• **ITEMS**:
......

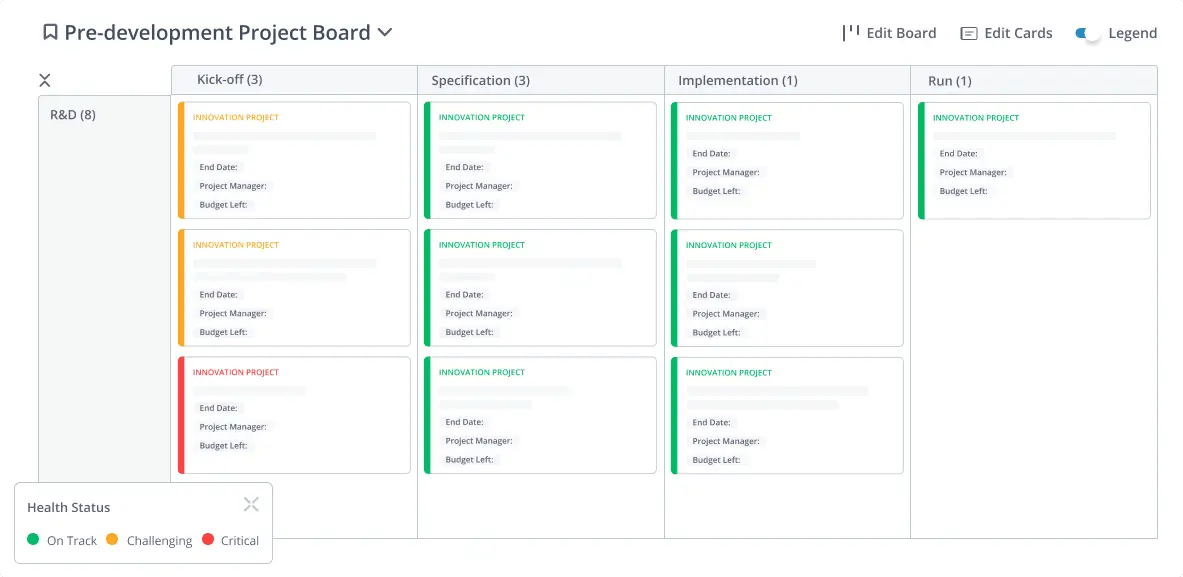Open the red critical card in Kick-off
The width and height of the screenshot is (1183, 577).
click(x=295, y=414)
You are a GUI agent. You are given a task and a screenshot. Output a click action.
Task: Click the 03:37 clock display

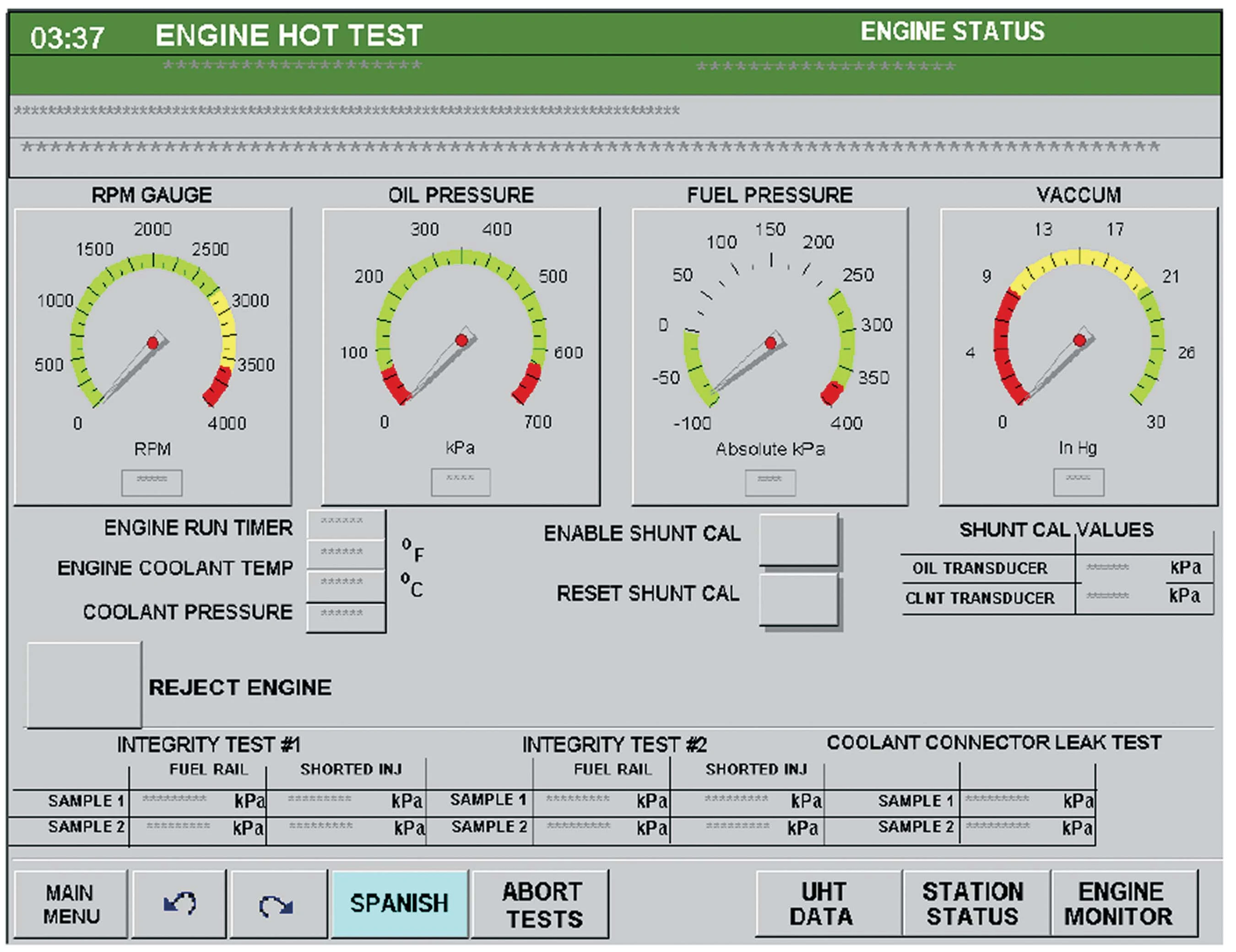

......

Rewrite all the entries, replacing "clock display" with "time readout" and changing nothing else. Leave the pictures out of your answer.

• **SOLUTION TO THE PROBLEM**:
Open the red critical card in Kick-off
The width and height of the screenshot is (1183, 577).
click(x=295, y=414)
You are a GUI agent. You are given a task and a screenshot. Output a click action.
Task: Click the 03:37 time readout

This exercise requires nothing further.